Hermet se livre ainsi à une analyse très fine et décapante – un peu décourageante aussi, il faut l’avouer – des diverses manières dont les couches dominantes se sont arrangées depuis que vote il y a pour lui faire dire ce qu’elles voulaient. Tandis que la vertueuse Angleterre érige l’aristocratie en peuple et que les États-Unis associent démocratie et religion, la France fonde une « République des mots ». Dans les pays de grande propriété latifundiaire, méditerranéens et latino-américains, le parlementarisme perpétue efficacement la domination de l’oligarchie en jouant d’un « subterfuge clientéliste ». Autant, donc, il n’est pas rare que le libéralisme politique ne soit qu’une « parodie » et le parlementarisme une « fiction », autant il peut aussi se faire que des autoritarismes apportent leur pierre à la démocratie, quitte à ce que ce soit pour les moins nobles des calculs.

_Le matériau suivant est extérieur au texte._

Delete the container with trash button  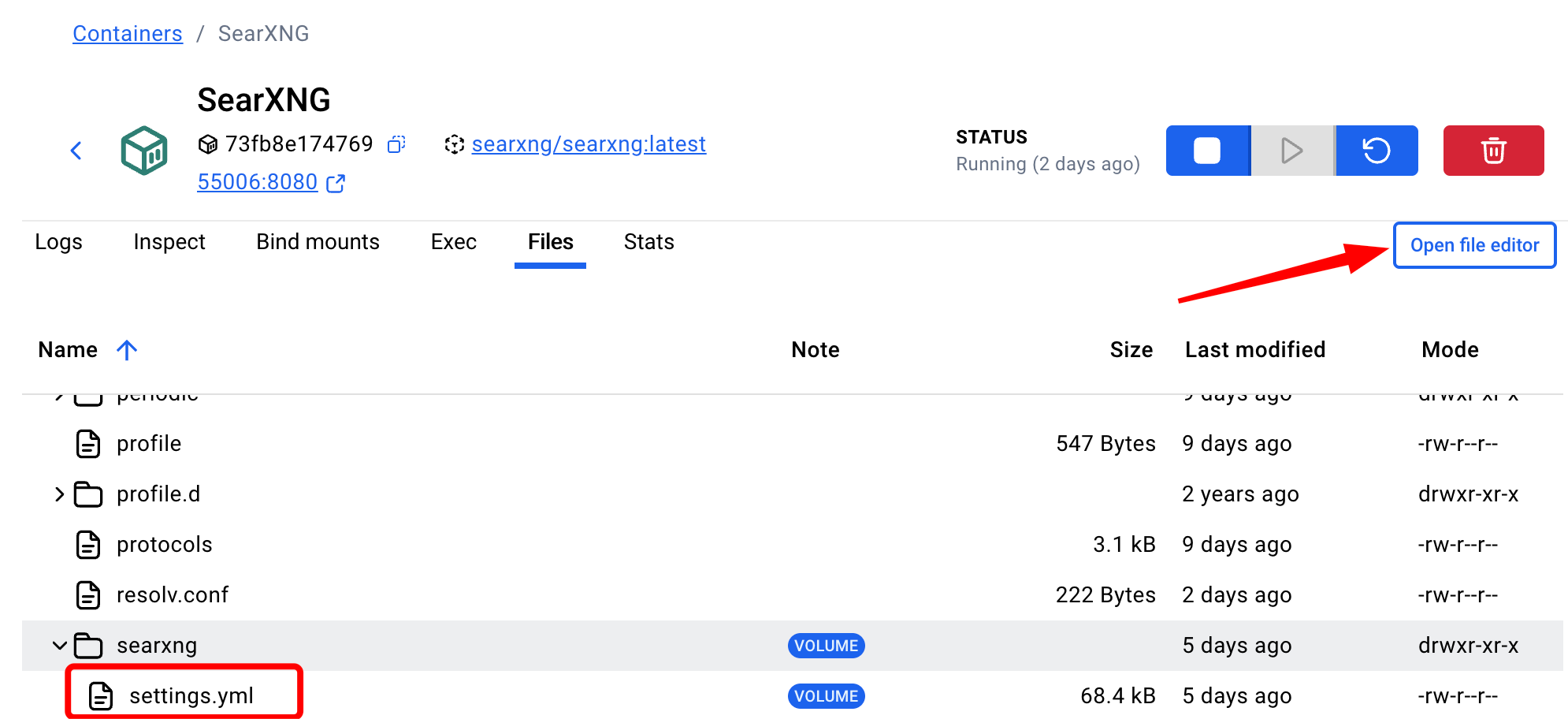point(1493,151)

Cela peut être vrai même lorsque ce pouvoir est franchement dictatorial, voire d’une grande violence. Les colonels grecs et les généraux argentins ont surtout laissé le souvenir de leur violence et de leur impéritie, mais les exemples existent aussi de régimes dictatoriaux qui ont laissé un bien meilleur souvenir que la démocratie d’apparence gangrenée par la fraude électorale, la corruption, le clientélisme, à laquelle ils ont succédé. Ainsi de « l’âge d’or » de Métaxas pour les Grecs ou de l’Estado novo de Getulio Vargas pour les Brésiliens. On pourrait aussi évoquer l’ambivalence de Perón, plébiscité de manière démocratique en 1973.

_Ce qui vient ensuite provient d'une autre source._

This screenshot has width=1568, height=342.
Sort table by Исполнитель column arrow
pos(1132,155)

L’habitude est de dire « il y a tel aspect donc ce régime est bon », à quoi d’autres rétorquent le même argument, inversé, en se fondant sur tel autre aspect. L’intérêt de la démarche de Hermet tient à son refus de cet unilatéralisme. L’expérience récente de la chute de dictateurs laïques en Tunisie et en Égypte fait sentir l’utilité d’une telle démarche : il y a deux ans, l’enthousiasme était de mise, puisque des dictateurs étaient tombés sous la pression populaire ; on s’aperçoit désormais que ces dictateurs étaient aussi des laïques, dont la pression sur les citoyens ordinaires (et les citoyennes !) était moindre que ne l’est désormais celle des religieux. Plutôt que de passer du rire aux larmes ou au mépris, mieux vaut chercher à comprendre la réalité politique dans toute la richesse de ses paradoxes, comme le fait Hermet.